**Exercise goal**.
Reproduce the part of the curve-fitting text between "2.1 The Model" and "called linear models.", inclusive, replacing "polynomial" with "power series" wherever it occurs.

**** Document section ****

In this post, we will consider synthetic data where the underlying data generating process is

\[ t = \text{sin}(2 \pi x) + \mathcal{N}(0, \beta^{-1}), \tag{1.1} \]

where we’ve denoted the variance as \(\beta^{-1}\) so that \(\beta = 1 / \sigma^2\) which we call the precision. The goal is to exploit our observed data \(\{ \pmb{\mathsf{x}}, \pmb{\mathsf{t}} \}\) to create a model of the underlying generative (and random) function \((1.1)\) so that we can then do something useful – for example, predict an unobserved value of \(t\) for a new observed value of \(x\). The type of modeling discussed in this post is referred to as parametric because, as we shall see, we predefine a family of data-generating functions and then tune the parameters governing those functions according to how well the resultant function explains our observed dataset.

2 The Deterministic Approach

2.1 The Model

In the deterministic approach, we simply consider our target variable \(t\) to be a parameterized function of (i) the input variable \(x\) and (ii) some unknown parameters \(\mathbf{w}\). In other words, we assume \(t\) is the result of a non-random data-generating process which can be described by a function within the family of functions

\[ y(x, \mathbf{w}) = w_0 + w_1x + w_2x^2 + \dots + w_Mx^M = \sum_{j=0}^M w_j x^j, \tag{2.1} \]

where \(M\) is the order of the polynomial, and the polynomial coefficients \(w_0, ..., w_M\) are packaged in the vector \(\mathbf{w}\). Although \(y(x, \mathbf{w})\) is a nonlinear function of \(x\), it is linear in the unknown parameters \(\mathbf{w}\). Functions that are linear in the unknown parameters have special properties and are called linear models.

**** Data to examine ****

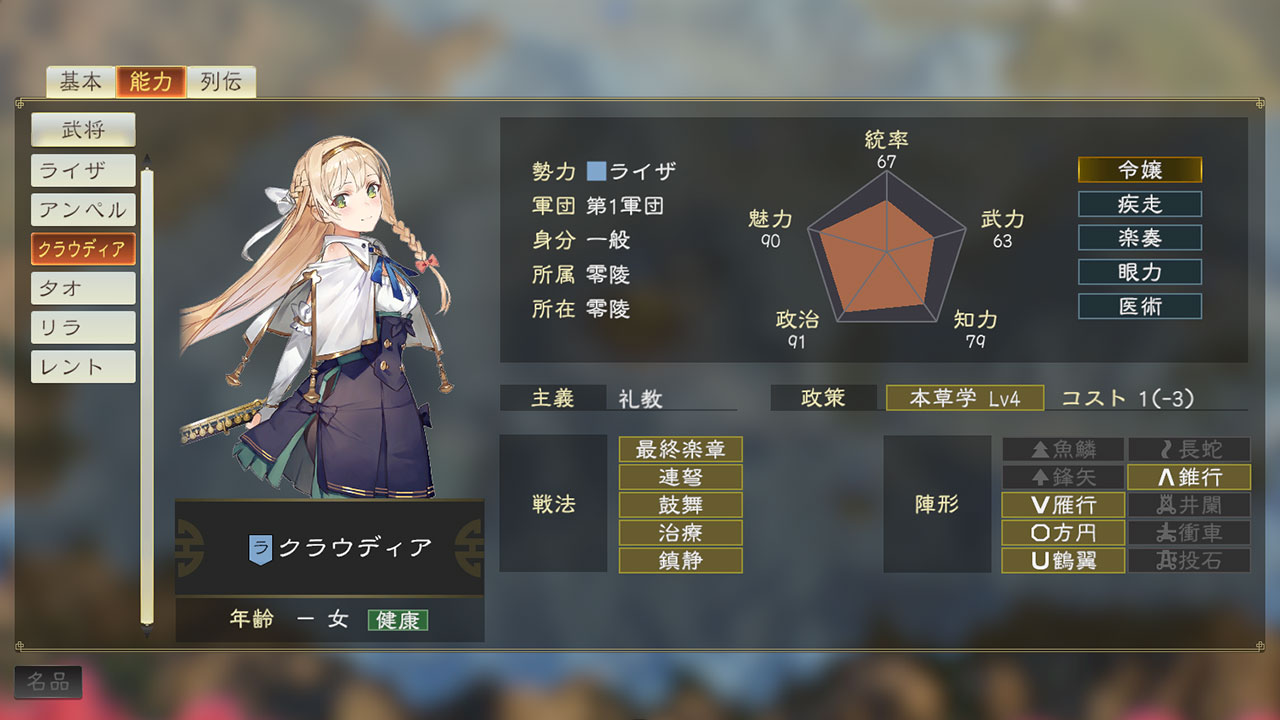The image size is (1280, 720).
Task: Choose the 鋒矢 formation icon
Action: click(x=1063, y=477)
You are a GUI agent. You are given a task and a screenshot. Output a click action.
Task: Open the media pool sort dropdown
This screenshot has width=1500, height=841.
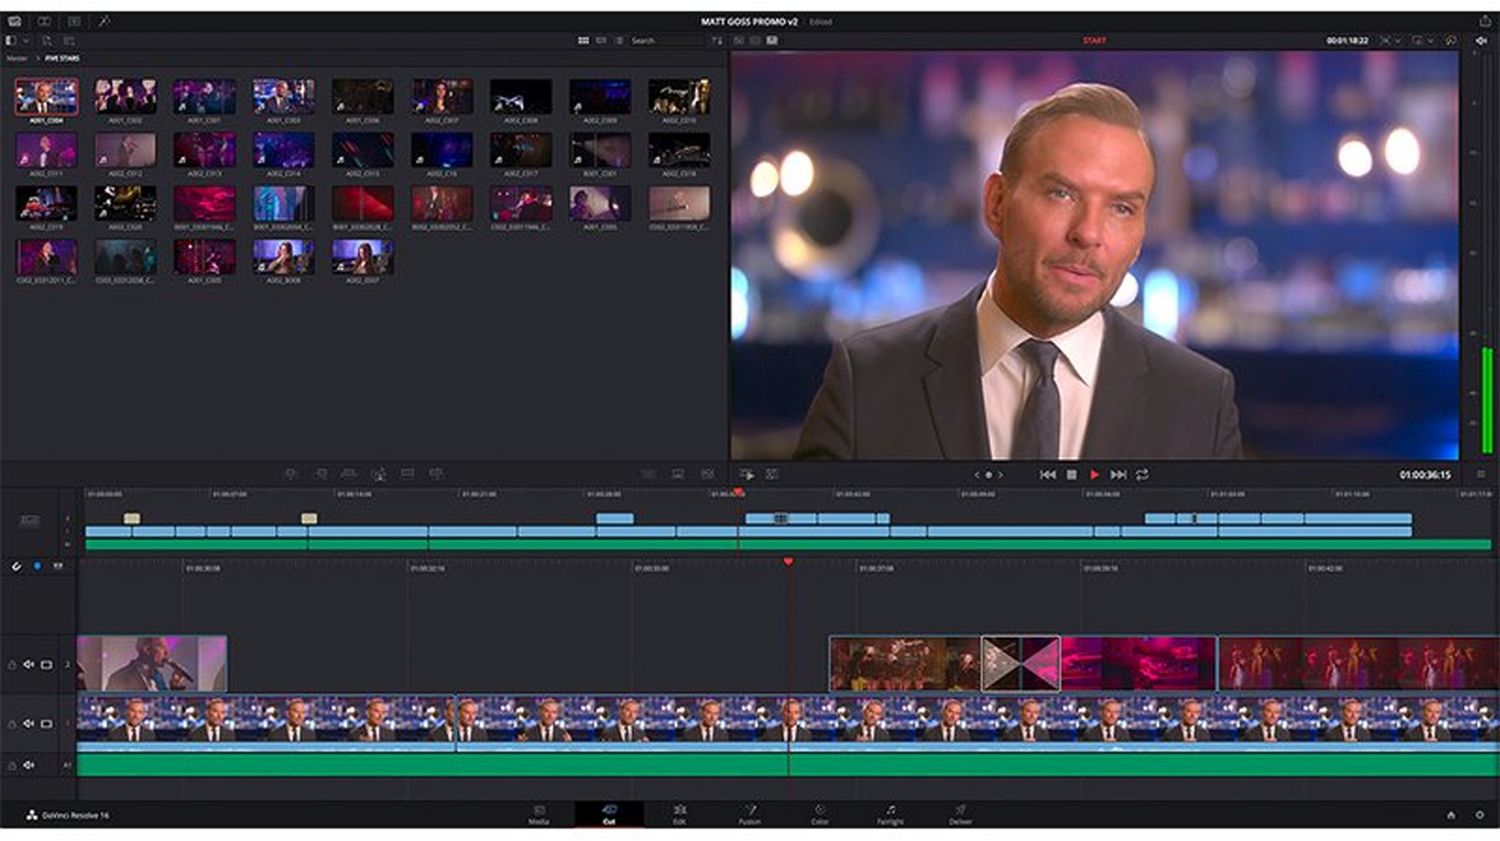pos(716,41)
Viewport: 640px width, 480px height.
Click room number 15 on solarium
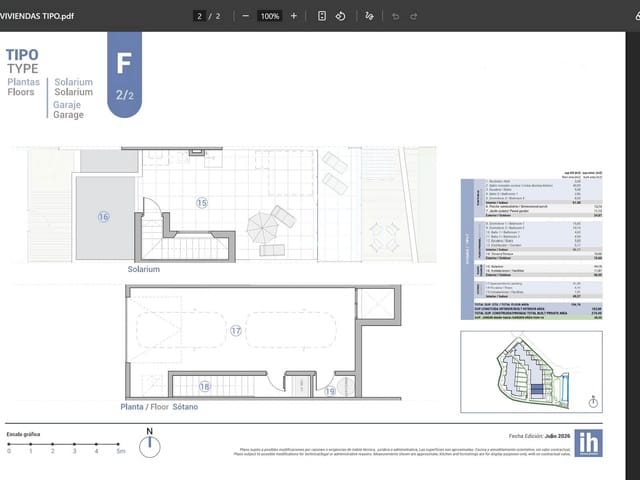202,203
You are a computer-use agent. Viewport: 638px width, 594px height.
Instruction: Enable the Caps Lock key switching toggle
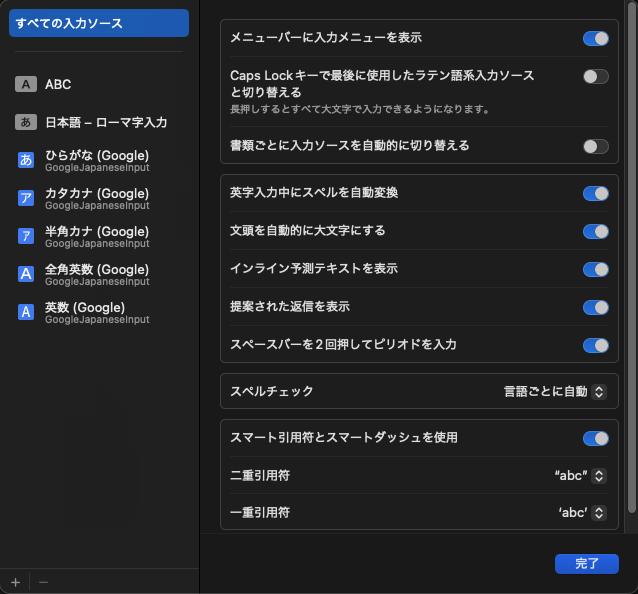point(595,76)
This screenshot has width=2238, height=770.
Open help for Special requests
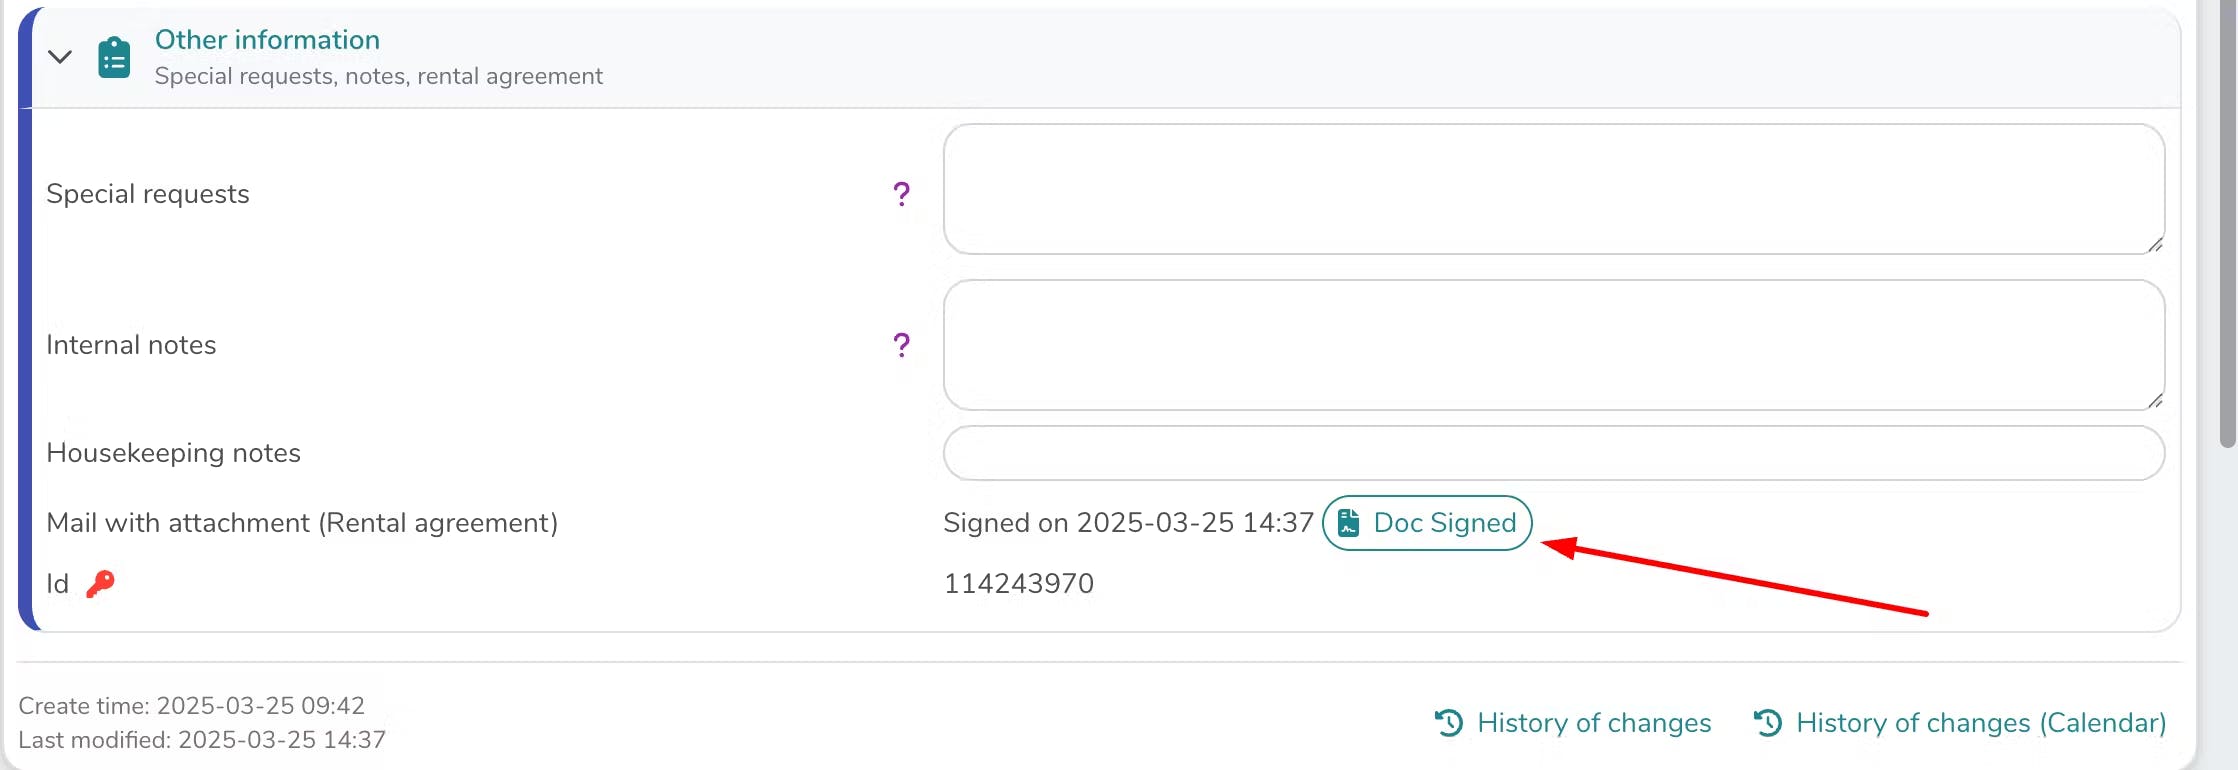pos(901,194)
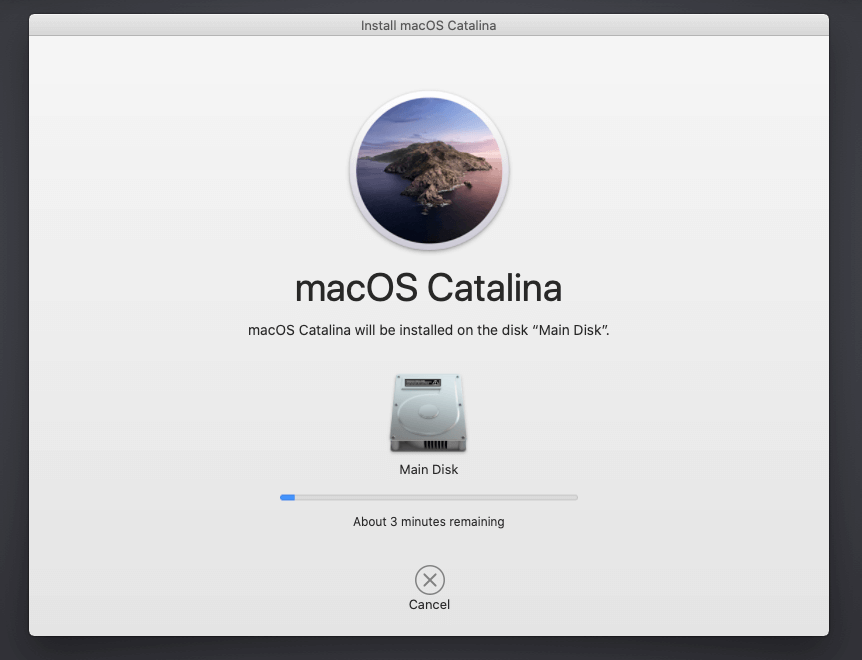Click the pink sky area of the Catalina logo

(x=472, y=150)
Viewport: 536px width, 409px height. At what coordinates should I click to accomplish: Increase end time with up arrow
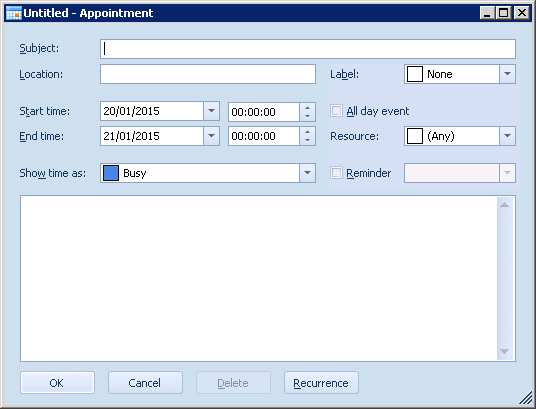307,132
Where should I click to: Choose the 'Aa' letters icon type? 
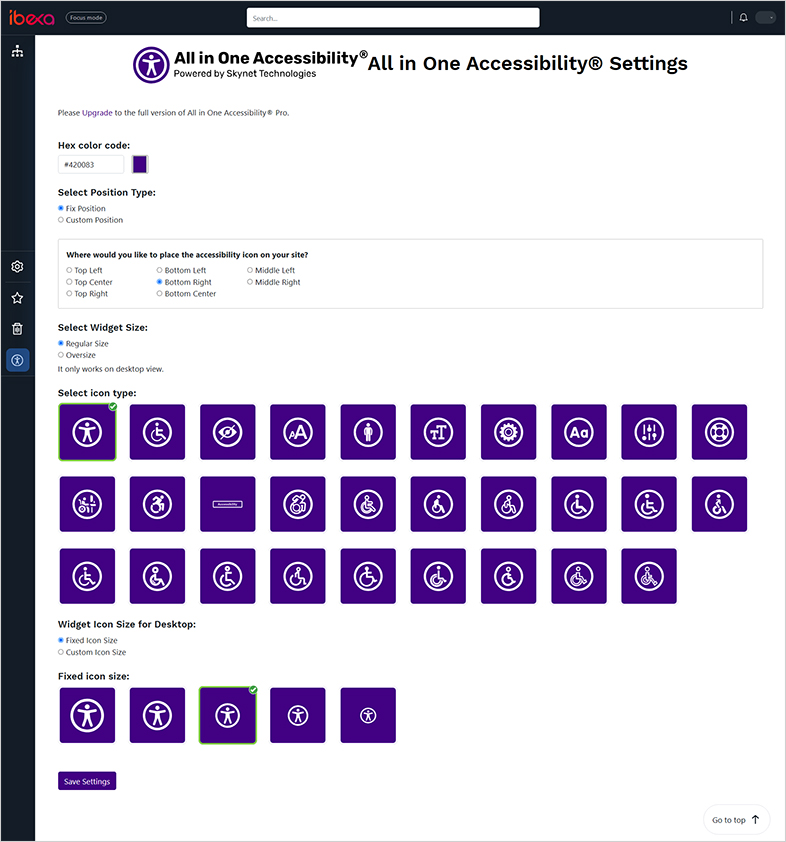click(578, 432)
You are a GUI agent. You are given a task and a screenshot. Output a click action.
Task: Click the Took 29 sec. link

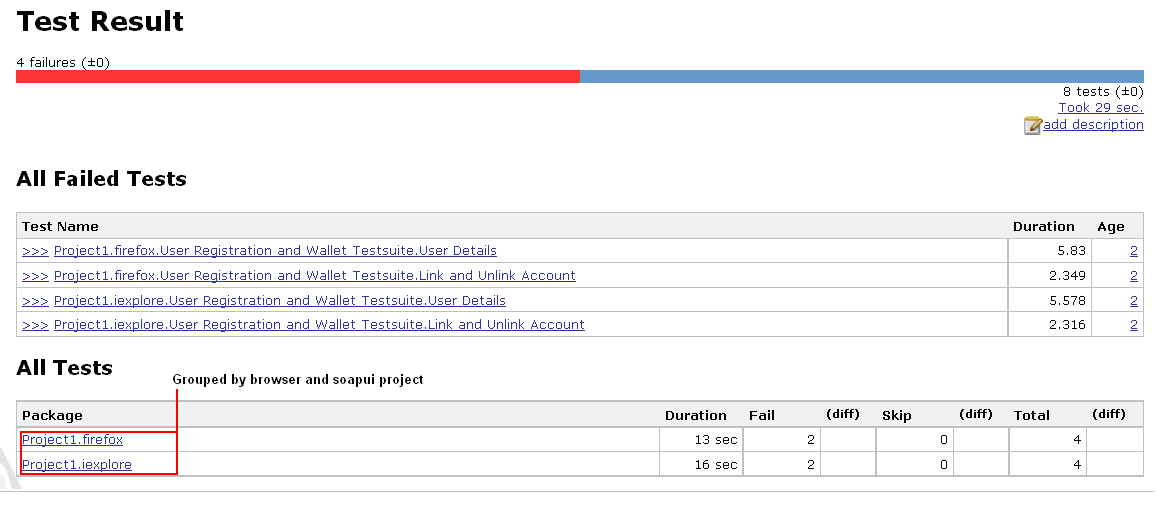pos(1101,108)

****

**Answer area**.
2.1 The Model

In the deterministic approach, we simply consider our target variable \(t\) to be a parameterized function of (i) the input variable \(x\) and (ii) some unknown parameters \(\mathbf{w}\). In other words, we assume \(t\) is the result of a non-random data-generating process which can be described by a function within the family of functions

\[ y(x, \mathbf{w}) = w_0 + w_1x + w_2x^2 + \dots + w_Mx^M = \sum_{j=0}^M w_j x^j, \tag{2.1} \]

where \(M\) is the order of the power series, and the power series coefficients \(w_0, ..., w_M\) are packaged in the vector \(\mathbf{w}\). Although \(y(x, \mathbf{w})\) is a nonlinear function of \(x\), it is linear in the unknown parameters \(\mathbf{w}\). Functions that are linear in the unknown parameters have special properties and are called linear models.